* _Study questions_
a – Copy the passage on auto crash liability from "But aside from" through "the victim/s sustained.", changing "auto crash lawyer" to "personal injury attorney".
b – In the passage on auto crash liability, what name is given to cases where the makers of a defective vehicle are held liable for a person's injuries?

* _Document text_
%%

Many lawyers when faced with a client, who has been injured in an auto crash, will begin their case investigation by considering the potential liability of party or parties involved in the accident. This is the usual starting point of investigating a vehicular collision.
But aside from asking who caused the accident, an auto crash lawyer must also verify who was responsible for the client’s injuries. The answers to these are not always the same.
In many occasions, the party who caused the auto accident cannot be held for sole liability because there was another party who was also accountable for the injuries the victim/s sustained.
A person’s injuries may not result from the auto crash itself, but rather from the faulty design or manufacture of the vehicle that he was riding. Such defects may have caused more injuries than what he/she could have obtained given the circumstance that his/her vehicle has no defects.
Under these circumstances, the parties responsible for the design and manufacture of the vehicle shall be held liable for all or some of the person’s injuries, no matter if they are not responsible for the accident itself. This is commonly referred to as enhanced injury cases.

%%

* _The data_

%%

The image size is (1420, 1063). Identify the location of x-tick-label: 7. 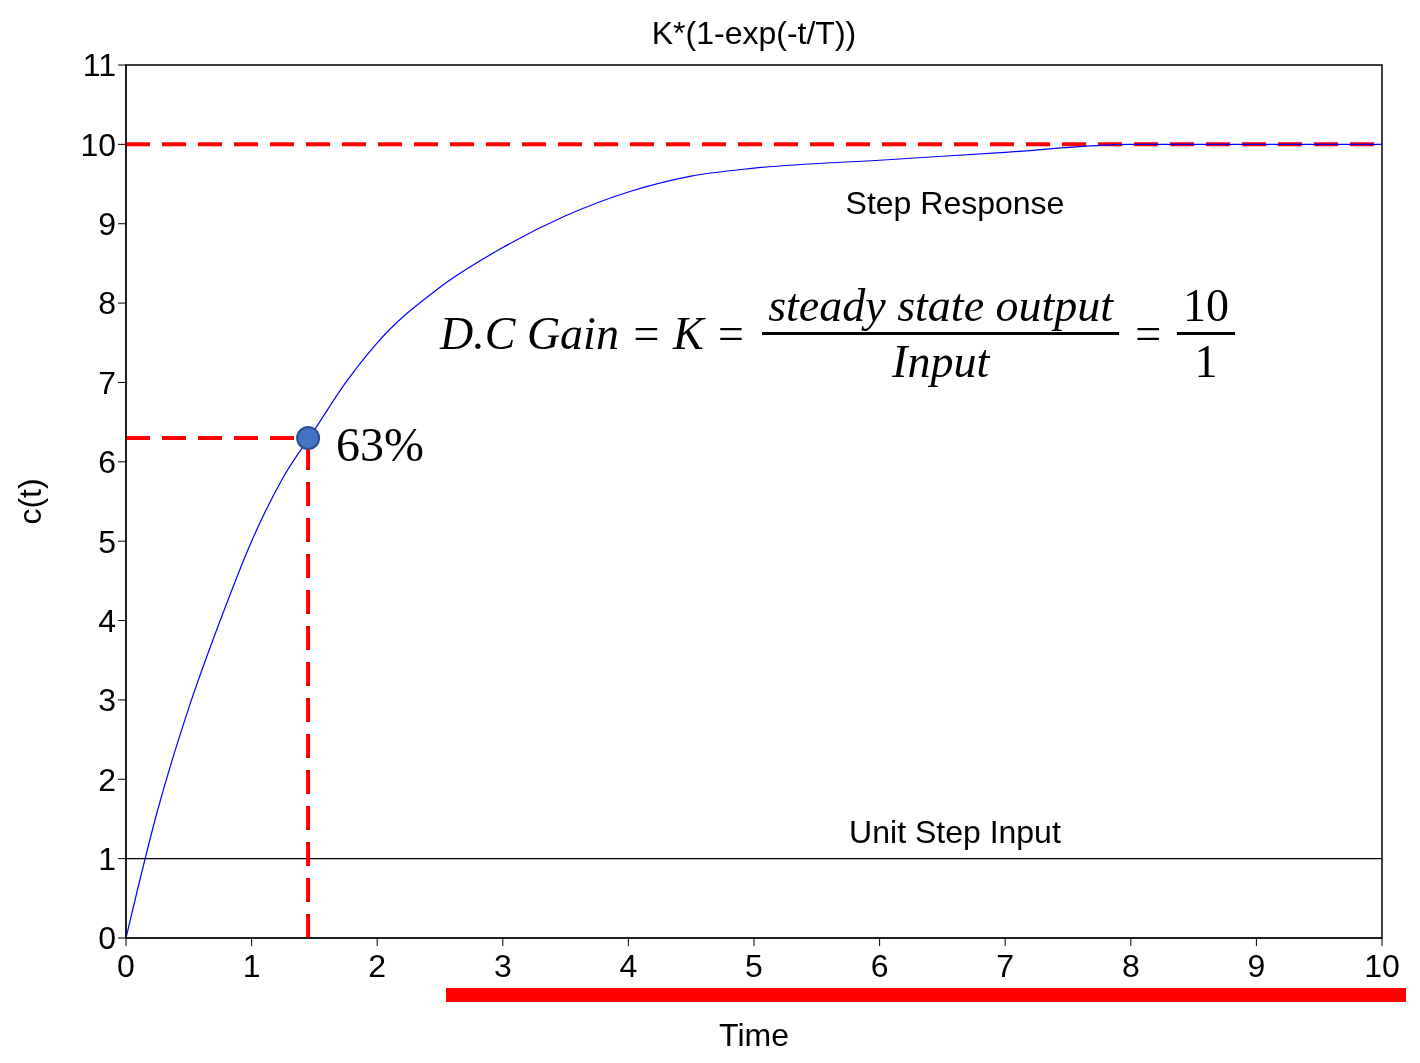
(1006, 966).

%%

* _Responses_
a –
But aside from asking who caused the accident, an personal injury attorney must also verify who was responsible for the client’s injuries. The answers to these are not always the same.
In many occasions, the party who caused the auto accident cannot be held for sole liability because there was another party who was also accountable for the injuries the victim/s sustained.

b – Enhanced injury cases.